Daily Archives: Monday, 7:43, April 4, 2011
Science in Dire Straits: the Indoctrination Strawman
It’s curious, but many people seem dead-set on opposing science, and not just the use and misuse of science, or findings they don’t like, but education in the very process and reasoning of science as well.
Why is it that so many on both the Right and Left alike are so fervently opposed to scientific literacy and critical thinking dissemination among the general public?
Partisans at both ends of the ideological spectrum have likened science and scientific reasoning to indoctrination, mind-control, even fascism, or as one conspiracy theorist has referred to rationalists, “skeptinazis.”
This coming from people who themselves are given to indoctrinating others in the very same ideologies — religious, political, spiritual, economic, or what-have-you — that they themselves were, and who project this upon others.

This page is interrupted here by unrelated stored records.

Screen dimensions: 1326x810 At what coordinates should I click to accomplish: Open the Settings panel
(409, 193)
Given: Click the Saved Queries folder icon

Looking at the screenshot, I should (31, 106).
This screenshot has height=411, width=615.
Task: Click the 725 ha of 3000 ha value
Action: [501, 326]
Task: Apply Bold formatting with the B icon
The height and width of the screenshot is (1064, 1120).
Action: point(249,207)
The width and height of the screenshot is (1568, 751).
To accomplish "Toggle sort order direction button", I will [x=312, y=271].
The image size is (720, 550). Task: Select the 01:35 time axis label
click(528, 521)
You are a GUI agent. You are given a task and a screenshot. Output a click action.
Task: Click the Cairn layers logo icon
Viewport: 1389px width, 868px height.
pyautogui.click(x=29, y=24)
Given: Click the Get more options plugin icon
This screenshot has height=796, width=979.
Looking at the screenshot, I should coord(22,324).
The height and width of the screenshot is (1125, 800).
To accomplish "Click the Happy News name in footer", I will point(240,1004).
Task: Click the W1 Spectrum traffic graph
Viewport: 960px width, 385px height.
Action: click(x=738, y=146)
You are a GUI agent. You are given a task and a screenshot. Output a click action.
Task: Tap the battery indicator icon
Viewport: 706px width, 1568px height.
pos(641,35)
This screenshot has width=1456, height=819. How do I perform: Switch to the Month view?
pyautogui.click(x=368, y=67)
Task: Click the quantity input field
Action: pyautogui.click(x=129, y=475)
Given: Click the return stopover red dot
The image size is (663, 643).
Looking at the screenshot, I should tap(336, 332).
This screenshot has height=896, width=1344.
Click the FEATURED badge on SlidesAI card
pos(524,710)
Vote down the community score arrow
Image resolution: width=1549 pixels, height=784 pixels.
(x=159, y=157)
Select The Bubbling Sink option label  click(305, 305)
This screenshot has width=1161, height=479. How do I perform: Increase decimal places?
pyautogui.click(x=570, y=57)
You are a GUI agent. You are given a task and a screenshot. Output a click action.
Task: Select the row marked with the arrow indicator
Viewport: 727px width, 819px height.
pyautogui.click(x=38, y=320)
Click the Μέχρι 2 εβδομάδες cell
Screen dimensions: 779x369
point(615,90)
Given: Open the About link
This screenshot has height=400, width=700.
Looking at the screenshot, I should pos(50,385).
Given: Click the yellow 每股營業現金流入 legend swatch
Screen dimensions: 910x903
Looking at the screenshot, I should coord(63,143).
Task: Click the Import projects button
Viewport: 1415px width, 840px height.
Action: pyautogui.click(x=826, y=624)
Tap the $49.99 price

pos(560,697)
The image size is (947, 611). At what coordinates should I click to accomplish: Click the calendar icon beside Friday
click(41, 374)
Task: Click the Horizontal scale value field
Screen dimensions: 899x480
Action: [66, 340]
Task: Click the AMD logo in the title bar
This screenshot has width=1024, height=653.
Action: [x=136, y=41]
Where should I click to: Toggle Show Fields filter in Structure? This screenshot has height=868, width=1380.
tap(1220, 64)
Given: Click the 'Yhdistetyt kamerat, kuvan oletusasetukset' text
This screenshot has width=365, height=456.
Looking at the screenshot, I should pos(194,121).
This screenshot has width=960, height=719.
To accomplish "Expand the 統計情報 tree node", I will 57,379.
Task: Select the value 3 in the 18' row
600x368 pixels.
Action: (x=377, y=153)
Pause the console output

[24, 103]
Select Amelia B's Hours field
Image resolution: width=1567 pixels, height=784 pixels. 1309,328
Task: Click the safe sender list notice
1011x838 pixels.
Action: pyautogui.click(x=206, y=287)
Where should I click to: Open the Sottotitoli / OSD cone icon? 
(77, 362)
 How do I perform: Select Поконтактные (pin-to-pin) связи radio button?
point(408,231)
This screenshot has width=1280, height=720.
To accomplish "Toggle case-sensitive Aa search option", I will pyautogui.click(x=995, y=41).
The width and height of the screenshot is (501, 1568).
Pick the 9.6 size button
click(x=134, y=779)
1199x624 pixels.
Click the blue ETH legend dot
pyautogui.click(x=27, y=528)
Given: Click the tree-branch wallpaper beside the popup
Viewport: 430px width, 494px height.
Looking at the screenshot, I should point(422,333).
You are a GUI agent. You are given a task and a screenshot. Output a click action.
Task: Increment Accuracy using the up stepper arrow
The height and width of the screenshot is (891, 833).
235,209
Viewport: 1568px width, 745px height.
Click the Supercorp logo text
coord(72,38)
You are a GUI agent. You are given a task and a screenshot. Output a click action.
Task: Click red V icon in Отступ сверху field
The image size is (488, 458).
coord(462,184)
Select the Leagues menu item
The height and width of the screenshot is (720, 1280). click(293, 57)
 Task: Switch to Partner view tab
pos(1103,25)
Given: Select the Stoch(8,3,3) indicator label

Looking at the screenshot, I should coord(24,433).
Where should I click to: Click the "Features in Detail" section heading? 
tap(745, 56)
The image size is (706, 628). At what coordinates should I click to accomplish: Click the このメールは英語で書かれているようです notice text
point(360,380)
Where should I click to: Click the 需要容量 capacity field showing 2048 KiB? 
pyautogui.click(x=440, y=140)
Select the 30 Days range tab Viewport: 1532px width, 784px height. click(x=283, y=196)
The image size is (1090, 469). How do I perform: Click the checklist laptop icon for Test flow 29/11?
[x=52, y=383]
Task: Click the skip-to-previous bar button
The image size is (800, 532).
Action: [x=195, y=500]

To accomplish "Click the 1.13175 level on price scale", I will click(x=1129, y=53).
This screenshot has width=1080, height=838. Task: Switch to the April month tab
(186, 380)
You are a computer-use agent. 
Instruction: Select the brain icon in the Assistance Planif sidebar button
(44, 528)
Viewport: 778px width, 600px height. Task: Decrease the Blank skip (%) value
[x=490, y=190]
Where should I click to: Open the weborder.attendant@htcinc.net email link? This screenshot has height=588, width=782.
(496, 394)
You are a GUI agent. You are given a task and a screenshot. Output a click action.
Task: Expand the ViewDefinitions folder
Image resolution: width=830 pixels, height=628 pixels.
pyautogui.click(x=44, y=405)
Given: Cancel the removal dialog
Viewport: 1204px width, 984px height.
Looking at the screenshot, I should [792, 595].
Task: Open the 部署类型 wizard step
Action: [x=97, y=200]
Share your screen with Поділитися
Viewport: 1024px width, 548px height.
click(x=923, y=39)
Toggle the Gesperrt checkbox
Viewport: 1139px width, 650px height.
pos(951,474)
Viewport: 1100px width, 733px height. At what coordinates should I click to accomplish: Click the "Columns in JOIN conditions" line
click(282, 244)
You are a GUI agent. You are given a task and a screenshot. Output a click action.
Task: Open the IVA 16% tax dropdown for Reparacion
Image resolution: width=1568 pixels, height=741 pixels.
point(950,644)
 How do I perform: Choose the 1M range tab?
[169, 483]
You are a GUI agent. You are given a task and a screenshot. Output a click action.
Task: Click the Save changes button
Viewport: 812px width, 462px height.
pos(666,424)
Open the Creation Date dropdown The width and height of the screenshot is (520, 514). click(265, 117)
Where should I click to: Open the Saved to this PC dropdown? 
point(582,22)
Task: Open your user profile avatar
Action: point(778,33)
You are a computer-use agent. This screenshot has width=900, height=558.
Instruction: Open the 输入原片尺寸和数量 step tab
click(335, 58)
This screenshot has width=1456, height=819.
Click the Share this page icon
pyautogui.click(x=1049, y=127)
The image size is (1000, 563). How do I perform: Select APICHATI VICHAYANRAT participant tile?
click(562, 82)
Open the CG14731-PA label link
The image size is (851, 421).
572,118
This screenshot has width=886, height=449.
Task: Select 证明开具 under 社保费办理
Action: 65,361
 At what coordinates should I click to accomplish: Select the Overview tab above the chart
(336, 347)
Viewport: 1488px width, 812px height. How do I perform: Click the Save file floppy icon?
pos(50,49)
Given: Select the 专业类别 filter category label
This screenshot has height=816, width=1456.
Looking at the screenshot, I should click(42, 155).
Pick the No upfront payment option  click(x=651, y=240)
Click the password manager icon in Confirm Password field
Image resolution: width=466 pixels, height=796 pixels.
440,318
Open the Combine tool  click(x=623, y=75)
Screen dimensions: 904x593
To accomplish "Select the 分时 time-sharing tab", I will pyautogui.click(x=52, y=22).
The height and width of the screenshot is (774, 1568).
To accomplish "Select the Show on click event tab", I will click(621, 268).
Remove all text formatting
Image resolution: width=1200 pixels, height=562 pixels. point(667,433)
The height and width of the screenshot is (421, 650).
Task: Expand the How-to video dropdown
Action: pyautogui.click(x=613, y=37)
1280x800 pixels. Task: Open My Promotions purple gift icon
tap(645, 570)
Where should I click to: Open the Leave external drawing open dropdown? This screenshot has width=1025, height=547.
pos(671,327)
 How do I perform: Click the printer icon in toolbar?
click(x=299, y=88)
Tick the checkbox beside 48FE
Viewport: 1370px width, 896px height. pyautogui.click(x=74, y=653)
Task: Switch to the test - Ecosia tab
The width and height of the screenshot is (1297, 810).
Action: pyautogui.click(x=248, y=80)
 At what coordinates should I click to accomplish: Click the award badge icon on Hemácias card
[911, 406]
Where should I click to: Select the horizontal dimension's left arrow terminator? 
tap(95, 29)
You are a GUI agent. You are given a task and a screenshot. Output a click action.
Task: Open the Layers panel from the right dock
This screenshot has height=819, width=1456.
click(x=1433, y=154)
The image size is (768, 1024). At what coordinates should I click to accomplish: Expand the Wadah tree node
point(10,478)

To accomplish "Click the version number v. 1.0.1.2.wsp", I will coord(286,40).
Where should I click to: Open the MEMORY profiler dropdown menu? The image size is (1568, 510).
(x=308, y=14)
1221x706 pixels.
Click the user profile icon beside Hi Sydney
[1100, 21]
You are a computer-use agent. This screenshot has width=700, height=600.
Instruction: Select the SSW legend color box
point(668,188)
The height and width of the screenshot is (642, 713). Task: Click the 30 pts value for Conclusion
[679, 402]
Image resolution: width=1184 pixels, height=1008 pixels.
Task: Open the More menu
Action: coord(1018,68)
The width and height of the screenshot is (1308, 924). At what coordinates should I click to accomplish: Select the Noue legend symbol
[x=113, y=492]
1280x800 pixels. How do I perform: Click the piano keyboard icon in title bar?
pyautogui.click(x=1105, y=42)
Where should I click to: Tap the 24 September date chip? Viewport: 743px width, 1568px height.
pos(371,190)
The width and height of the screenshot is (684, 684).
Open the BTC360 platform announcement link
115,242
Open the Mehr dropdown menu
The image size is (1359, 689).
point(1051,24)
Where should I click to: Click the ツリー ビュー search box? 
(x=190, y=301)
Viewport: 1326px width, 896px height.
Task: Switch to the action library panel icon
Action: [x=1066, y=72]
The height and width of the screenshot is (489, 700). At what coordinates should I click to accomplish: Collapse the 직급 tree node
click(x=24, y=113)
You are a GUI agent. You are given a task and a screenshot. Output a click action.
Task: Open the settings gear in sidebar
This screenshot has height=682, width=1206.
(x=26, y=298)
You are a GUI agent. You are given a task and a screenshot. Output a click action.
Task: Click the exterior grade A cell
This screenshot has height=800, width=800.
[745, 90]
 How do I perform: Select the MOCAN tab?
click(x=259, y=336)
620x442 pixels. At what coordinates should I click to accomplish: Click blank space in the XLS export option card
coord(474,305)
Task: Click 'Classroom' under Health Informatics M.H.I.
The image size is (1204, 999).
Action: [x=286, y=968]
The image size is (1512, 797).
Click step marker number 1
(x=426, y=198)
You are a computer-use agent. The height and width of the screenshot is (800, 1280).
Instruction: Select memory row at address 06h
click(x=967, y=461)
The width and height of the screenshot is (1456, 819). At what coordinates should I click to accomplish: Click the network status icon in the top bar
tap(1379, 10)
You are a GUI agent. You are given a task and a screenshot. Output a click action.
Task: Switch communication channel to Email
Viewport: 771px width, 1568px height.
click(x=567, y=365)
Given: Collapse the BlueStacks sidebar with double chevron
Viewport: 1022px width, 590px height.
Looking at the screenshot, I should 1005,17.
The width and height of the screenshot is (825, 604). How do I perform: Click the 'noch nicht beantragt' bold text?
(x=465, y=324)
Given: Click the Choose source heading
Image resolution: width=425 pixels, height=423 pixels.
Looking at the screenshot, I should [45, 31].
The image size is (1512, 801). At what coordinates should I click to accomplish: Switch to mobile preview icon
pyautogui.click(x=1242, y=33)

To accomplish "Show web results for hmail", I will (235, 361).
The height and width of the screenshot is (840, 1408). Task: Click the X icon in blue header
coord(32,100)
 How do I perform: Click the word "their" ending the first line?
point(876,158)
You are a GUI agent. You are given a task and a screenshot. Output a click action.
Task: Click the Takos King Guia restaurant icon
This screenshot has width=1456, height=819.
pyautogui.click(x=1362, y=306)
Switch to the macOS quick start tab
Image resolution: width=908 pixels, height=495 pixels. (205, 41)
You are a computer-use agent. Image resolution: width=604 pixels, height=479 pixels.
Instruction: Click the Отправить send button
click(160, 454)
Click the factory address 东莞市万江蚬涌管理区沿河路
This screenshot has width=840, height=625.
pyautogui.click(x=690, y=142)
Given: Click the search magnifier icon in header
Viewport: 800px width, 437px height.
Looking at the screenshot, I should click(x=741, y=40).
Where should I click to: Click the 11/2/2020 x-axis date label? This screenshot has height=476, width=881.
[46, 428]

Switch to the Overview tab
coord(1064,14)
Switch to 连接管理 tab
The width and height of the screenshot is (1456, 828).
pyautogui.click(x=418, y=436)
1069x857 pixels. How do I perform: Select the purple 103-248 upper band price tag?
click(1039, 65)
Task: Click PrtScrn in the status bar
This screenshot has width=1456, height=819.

Unsurprisingly, it’s the people least acquainted with the thinking and process of science, though they may enjoy and use the fruits of its labors for their own ends, who oppose it the most: Those who fear and hate science the most fervently have themselves been deprived of an adequate understanding of it, and seek to deprive others of it as well, by specious arguments and political campaigns to cripple scientific literacy and cut funding to educational institutions that promote it.
An understanding of science empowers its possessors, an understanding of how the world really works, and those who lack it are among the disenfranchised, even though some of these may win the influence and votes to attain high public office.
It’s this disenfranchised but politically influential contingent, constituency and office-holders alike, who are most vocally antiscientific, for the scientific and analytical thinking among the general populace they so oppose would not lead to a country they would prefer.
It seems to me that they they would rather do away with a functional middle class, leaving only the very rich and the very poor, deprive the voting public of the education needed to make sound choices at the ballot-box, and restrict even further the voting rights of others whose choices would no doubt endanger the stay in office of corrupt leaders.
I’m not even going to go into the religious implications of complete authoritarian dominance. Those would be obvious to any who’ve spent time in the Bible-belt and seen the results of religious fundamentalism in action.
Science is a powerful institution in this society, and if one nation falls behind in its leadership in it, as it seems the U.S. may do perhaps as early as 2013, then another nation will probably take up the slack.
It looks like that may fall to China if the situation in the ‘States isn’t rectified, and soon.
Antiscience is not only endangering the public’s health, bank accounts, the environment, and public safety, but the very fabric of what’s left of a functioning democracy, permitting demagogues to further their own political agendas and wealth by crippling what remains of the understanding and will of the people and the knowledge and laws that allow the people to make use of their understanding to exercise that will wisely.
To paraphrase Carl Sagan, if we cannot be skeptical of those in authority, then we’re up for grabs.
To those in power accustomed to their comfort spots, people who can think for themselves are dangerous. And it’s the complete collapse of the public’s ability to think that so favors totalitarian regimes who capitalize on fear and confusion.